Please update the records below by changing every "Viewport" to "Window size" and keep everything else the same.
— start DATASET CONTENT —
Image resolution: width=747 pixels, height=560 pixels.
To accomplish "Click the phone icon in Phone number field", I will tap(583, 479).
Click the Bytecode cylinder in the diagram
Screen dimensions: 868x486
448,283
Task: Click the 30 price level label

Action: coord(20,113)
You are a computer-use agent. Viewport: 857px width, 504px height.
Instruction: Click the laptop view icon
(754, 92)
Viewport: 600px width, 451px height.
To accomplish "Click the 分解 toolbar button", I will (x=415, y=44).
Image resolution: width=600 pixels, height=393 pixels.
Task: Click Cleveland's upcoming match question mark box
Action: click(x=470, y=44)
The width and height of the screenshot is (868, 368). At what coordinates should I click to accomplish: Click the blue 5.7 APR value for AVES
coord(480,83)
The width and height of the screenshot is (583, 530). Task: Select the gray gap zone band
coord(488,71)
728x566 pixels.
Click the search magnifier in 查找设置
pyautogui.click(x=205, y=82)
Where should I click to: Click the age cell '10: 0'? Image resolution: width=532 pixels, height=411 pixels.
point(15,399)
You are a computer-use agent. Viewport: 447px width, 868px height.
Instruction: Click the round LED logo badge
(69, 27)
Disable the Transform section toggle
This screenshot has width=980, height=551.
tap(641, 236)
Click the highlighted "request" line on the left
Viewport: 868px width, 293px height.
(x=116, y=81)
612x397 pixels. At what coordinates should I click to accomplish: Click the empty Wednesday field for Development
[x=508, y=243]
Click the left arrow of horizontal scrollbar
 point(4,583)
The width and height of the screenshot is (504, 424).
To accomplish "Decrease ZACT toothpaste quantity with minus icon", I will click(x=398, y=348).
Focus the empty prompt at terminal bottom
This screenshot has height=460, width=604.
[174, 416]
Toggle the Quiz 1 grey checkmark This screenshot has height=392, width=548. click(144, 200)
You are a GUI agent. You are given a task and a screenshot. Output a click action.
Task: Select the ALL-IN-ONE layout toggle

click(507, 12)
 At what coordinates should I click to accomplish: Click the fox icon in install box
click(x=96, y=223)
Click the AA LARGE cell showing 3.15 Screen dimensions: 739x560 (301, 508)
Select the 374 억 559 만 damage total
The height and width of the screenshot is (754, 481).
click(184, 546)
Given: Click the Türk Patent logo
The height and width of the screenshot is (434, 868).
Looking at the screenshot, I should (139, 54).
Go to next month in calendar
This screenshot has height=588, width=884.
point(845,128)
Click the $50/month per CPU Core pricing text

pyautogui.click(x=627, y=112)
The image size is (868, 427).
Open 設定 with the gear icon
— end DATASET CONTENT —
ANSWER TO THIS EXERCISE:
Image resolution: width=747 pixels, height=560 pixels.
To accomplish "Click the phone icon in Phone number field", I will tap(583, 479).
Click the Bytecode cylinder in the diagram
Screen dimensions: 868x486
448,283
Task: Click the 30 price level label

Action: coord(20,113)
You are a computer-use agent. Window size: 857px width, 504px height.
Instruction: Click the laptop view icon
(754, 92)
Window size: 600px width, 451px height.
To accomplish "Click the 分解 toolbar button", I will (x=415, y=44).
Image resolution: width=600 pixels, height=393 pixels.
Task: Click Cleveland's upcoming match question mark box
Action: click(x=470, y=44)
The width and height of the screenshot is (868, 368). At what coordinates should I click to accomplish: Click the blue 5.7 APR value for AVES
coord(480,83)
The width and height of the screenshot is (583, 530). Task: Select the gray gap zone band
coord(488,71)
728x566 pixels.
Click the search magnifier in 查找设置
pyautogui.click(x=205, y=82)
Where should I click to: Click the age cell '10: 0'? Image resolution: width=532 pixels, height=411 pixels.
point(15,399)
You are a computer-use agent. Window size: 447px width, 868px height.
Instruction: Click the round LED logo badge
(69, 27)
Disable the Transform section toggle
This screenshot has width=980, height=551.
tap(641, 236)
Click the highlighted "request" line on the left
Window size: 868px width, 293px height.
(x=116, y=81)
612x397 pixels. At what coordinates should I click to accomplish: Click the empty Wednesday field for Development
[x=508, y=243]
Click the left arrow of horizontal scrollbar
 point(4,583)
The width and height of the screenshot is (504, 424).
To accomplish "Decrease ZACT toothpaste quantity with minus icon", I will click(x=398, y=348).
Focus the empty prompt at terminal bottom
This screenshot has height=460, width=604.
[174, 416]
Toggle the Quiz 1 grey checkmark This screenshot has height=392, width=548. click(144, 200)
You are a GUI agent. You are given a task and a screenshot. Output a click action.
Task: Select the ALL-IN-ONE layout toggle

click(507, 12)
 At what coordinates should I click to accomplish: Click the fox icon in install box
click(x=96, y=223)
Click the AA LARGE cell showing 3.15 Screen dimensions: 739x560 (301, 508)
Select the 374 억 559 만 damage total
The height and width of the screenshot is (754, 481).
click(184, 546)
Given: Click the Türk Patent logo
The height and width of the screenshot is (434, 868).
Looking at the screenshot, I should (139, 54).
Go to next month in calendar
This screenshot has height=588, width=884.
point(845,128)
Click the $50/month per CPU Core pricing text

pyautogui.click(x=627, y=112)
The image size is (868, 427).
Open 設定 with the gear icon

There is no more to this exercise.